• **Data shown**
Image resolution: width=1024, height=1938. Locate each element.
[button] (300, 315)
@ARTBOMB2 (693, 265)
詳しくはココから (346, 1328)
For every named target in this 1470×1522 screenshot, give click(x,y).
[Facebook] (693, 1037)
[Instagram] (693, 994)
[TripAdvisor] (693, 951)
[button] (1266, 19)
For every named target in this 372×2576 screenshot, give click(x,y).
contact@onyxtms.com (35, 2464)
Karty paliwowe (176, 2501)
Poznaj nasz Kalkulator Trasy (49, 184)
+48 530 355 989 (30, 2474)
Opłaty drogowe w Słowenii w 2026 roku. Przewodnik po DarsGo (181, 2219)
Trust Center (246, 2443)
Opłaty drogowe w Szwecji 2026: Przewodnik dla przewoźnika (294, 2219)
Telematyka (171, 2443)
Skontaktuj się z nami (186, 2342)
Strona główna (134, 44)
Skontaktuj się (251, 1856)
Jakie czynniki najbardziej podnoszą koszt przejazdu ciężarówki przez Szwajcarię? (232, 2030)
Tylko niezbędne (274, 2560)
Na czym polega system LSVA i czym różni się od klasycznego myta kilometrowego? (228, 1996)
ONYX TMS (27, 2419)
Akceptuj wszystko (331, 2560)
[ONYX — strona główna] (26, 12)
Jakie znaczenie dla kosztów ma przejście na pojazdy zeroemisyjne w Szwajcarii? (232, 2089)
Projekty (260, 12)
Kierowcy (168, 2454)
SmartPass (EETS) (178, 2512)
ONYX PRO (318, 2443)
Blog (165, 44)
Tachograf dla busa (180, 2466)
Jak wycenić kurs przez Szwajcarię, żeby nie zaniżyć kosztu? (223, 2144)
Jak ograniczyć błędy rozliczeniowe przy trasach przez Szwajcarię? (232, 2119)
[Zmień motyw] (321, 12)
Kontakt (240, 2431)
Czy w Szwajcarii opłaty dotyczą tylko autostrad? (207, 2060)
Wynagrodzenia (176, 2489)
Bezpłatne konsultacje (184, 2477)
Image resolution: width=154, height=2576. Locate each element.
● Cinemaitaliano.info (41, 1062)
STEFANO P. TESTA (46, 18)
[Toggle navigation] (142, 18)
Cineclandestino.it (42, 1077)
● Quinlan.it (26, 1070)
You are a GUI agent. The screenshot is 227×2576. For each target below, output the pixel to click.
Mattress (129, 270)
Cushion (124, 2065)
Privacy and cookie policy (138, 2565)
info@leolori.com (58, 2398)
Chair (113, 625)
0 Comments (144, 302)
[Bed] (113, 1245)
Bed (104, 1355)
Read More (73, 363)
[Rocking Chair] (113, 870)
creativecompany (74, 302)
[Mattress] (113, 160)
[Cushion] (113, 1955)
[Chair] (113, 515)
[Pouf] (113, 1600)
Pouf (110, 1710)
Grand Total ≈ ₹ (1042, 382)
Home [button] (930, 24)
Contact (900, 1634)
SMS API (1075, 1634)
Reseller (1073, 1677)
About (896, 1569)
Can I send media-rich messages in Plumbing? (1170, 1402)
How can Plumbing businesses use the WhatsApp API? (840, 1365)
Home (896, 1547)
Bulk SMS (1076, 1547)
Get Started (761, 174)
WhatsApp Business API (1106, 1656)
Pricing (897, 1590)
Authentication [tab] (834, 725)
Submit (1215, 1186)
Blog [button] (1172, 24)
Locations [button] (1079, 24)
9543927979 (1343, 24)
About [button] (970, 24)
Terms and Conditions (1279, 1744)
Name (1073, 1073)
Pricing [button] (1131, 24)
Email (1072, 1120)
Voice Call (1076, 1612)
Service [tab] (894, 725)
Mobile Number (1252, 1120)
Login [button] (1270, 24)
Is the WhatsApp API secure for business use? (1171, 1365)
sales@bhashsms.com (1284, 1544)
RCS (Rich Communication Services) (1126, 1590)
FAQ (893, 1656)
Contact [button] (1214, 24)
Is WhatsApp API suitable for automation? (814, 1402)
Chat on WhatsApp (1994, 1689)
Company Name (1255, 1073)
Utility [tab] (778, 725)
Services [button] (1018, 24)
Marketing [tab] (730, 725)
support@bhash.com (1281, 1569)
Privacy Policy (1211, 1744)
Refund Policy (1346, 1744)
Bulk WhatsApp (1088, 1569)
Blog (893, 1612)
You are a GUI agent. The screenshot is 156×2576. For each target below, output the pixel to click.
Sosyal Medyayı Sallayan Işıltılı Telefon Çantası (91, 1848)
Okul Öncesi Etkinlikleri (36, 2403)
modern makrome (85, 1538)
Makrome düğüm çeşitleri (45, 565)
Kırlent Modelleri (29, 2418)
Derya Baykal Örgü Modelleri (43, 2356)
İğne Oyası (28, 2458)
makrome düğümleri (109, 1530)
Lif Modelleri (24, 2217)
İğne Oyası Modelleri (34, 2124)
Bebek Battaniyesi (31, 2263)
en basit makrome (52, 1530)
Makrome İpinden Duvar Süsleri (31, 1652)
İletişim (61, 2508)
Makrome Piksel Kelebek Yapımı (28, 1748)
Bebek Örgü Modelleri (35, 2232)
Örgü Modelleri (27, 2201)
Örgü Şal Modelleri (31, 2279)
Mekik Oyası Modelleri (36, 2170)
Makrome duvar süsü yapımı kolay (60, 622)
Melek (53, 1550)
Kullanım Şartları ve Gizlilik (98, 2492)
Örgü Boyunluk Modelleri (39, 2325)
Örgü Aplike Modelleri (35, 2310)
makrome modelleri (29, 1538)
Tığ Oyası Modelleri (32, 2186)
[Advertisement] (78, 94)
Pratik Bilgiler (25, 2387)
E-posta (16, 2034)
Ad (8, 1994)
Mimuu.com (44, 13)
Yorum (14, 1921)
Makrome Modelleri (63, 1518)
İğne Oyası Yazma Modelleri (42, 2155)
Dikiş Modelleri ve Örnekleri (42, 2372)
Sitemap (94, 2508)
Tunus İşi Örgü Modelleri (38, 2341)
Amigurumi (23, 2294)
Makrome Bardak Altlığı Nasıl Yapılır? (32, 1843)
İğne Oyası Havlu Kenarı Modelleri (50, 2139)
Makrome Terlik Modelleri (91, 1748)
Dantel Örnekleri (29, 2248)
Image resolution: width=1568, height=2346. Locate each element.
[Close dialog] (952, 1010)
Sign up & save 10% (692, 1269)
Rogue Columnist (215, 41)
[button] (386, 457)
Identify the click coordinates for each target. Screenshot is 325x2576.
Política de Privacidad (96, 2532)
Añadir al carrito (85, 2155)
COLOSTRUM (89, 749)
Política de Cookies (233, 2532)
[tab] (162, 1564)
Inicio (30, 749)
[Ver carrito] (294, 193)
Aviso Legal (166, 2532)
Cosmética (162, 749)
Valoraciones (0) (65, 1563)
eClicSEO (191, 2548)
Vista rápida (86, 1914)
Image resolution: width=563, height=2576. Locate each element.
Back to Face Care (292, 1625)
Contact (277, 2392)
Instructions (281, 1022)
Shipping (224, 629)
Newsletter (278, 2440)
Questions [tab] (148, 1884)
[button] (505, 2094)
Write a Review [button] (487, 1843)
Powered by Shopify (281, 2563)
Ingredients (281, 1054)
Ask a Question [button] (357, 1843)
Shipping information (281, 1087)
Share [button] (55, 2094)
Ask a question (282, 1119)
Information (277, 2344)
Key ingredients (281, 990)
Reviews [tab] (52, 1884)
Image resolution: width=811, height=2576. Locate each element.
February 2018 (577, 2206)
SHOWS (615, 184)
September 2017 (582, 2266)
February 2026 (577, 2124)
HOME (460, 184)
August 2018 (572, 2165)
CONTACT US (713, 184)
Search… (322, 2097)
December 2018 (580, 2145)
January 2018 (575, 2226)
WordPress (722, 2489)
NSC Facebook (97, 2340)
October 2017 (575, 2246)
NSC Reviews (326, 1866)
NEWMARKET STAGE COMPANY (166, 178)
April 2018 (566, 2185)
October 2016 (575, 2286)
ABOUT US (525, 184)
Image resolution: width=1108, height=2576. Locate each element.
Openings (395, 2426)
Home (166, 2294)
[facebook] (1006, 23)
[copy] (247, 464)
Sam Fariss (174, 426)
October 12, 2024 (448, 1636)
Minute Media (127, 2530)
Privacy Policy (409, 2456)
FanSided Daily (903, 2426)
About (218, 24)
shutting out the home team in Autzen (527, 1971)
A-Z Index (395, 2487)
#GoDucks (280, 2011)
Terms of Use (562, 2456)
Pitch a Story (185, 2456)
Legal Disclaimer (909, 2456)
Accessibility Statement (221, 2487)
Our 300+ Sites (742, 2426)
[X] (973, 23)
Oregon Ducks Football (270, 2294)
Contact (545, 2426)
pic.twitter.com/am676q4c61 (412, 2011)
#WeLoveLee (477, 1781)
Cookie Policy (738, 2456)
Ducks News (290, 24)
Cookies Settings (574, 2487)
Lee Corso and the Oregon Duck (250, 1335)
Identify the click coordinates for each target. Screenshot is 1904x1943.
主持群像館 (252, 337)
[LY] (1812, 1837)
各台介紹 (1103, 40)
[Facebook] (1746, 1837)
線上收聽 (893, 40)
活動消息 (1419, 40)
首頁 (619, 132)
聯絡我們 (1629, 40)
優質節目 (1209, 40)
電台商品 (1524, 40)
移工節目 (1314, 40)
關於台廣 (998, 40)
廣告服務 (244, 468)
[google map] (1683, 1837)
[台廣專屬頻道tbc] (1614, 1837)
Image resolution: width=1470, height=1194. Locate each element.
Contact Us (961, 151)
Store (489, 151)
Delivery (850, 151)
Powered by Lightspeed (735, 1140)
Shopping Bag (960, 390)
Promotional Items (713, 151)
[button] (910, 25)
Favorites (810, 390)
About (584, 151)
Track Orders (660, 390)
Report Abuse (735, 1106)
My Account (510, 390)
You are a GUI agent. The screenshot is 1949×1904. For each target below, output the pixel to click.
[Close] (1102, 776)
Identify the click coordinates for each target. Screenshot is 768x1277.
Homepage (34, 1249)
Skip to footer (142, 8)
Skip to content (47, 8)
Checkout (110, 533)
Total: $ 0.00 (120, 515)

• **Task requirements**
What you give back should be exactly the lines of the data above from the line with "ONYX TMS (27, 2419)" through the line with "Jak ograniczyć błędy", both of those included, and nothing more.

• **Answer to this problem**
ONYX TMS (27, 2419)
Akceptuj wszystko (331, 2560)
[ONYX — strona główna] (26, 12)
Jakie znaczenie dla kosztów ma przejście na pojazdy zeroemisyjne w Szwajcarii? (232, 2089)
Projekty (260, 12)
Kierowcy (168, 2454)
SmartPass (EETS) (178, 2512)
ONYX PRO (318, 2443)
Blog (165, 44)
Tachograf dla busa (180, 2466)
Jak wycenić kurs przez Szwajcarię, żeby nie zaniżyć kosztu? (223, 2144)
Jak ograniczyć błędy rozliczeniowe przy trasach przez Szwajcarię? (232, 2119)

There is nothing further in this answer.